Since you think exactly like us, this is what we are going to do: we’ll…all go together…and send the colonel’s bull boys packing…but first, let’s eat…
We had lost our appetite…our guns were…not real…
Then what are they for?
They are for acting in plays, they can’t actually be fired.
Ok, since the guns are fake, let’s chuck them. But you people aren’t fakes, you’re genuine, so come with us; we have guns enough for everyone.
Now, the artists were in a fix. They tried to explain to Virgilio how they could not be a part of this protest and if they participated in the operation, they would be more of a hindrance than help. At this stage, Virgilio made a significant statement: “So, when you true artists talk of the blood that must be spilt…it’s our blood, not yours, isn’t that so?”
Here, Boal observes: “Around that time Che Guevera coined a beautiful phrase, ‘Solidarity’ meaning running the same risk. This helped us understand our error…we were incapable of following our own advice…we white men, from the big city; there was very little we could teach…I have never written plays that give advice, nor have I ever sent “messages” again. Except on occasions when I was running the same risks as everyone else.”

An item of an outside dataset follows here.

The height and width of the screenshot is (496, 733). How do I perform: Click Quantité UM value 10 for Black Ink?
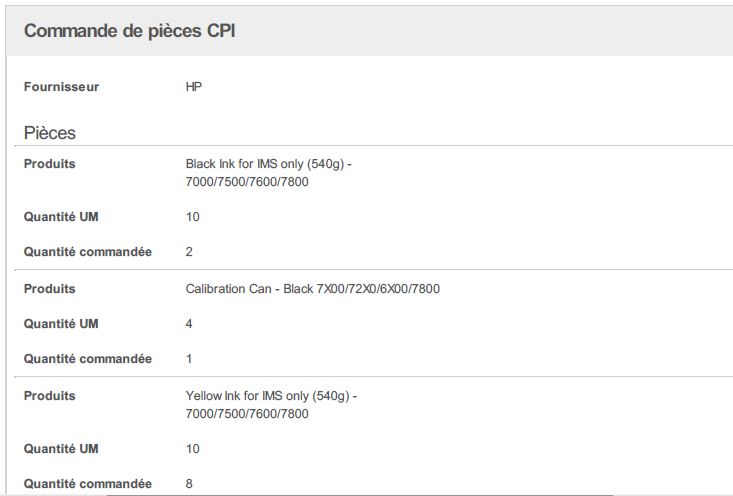(x=193, y=217)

Thus, as Mr. Ganguly put it, “The essential conditions of becoming a true artist, according to Boal, are the integration of thought, words, and action.”
The organization, in the six years, from 1985 to 1990, practiced what it calls ‘Propaganda Theatre’. It’s a fact that such propaganda art has had a tremendous role in taking human civilization forward. This is only when there is a harmony between honesty of intent and a firm, steadfast belief in the actions being undertaken, and words being spoken. However, after a point of time, all such ideologies, left, right or center tend to become rigid, obdurate and obstinate in their tendency to keep out alternate versions of reality, even when presented with compelling evidence to the contrary. In addition, these ideologies tend to demarcate boundaries between those whom it believes to be ‘followers’ and ‘outsiders’. What is left unclear are the essential characteristics, required to be a ‘follower’ or otherwise. Propaganda theatre denies its audience the scope or opportunity to think or act independently. It does not allow the audience the chance to say, “Hold on! Let us see for ourselves whether what they are saying is actually true or not?”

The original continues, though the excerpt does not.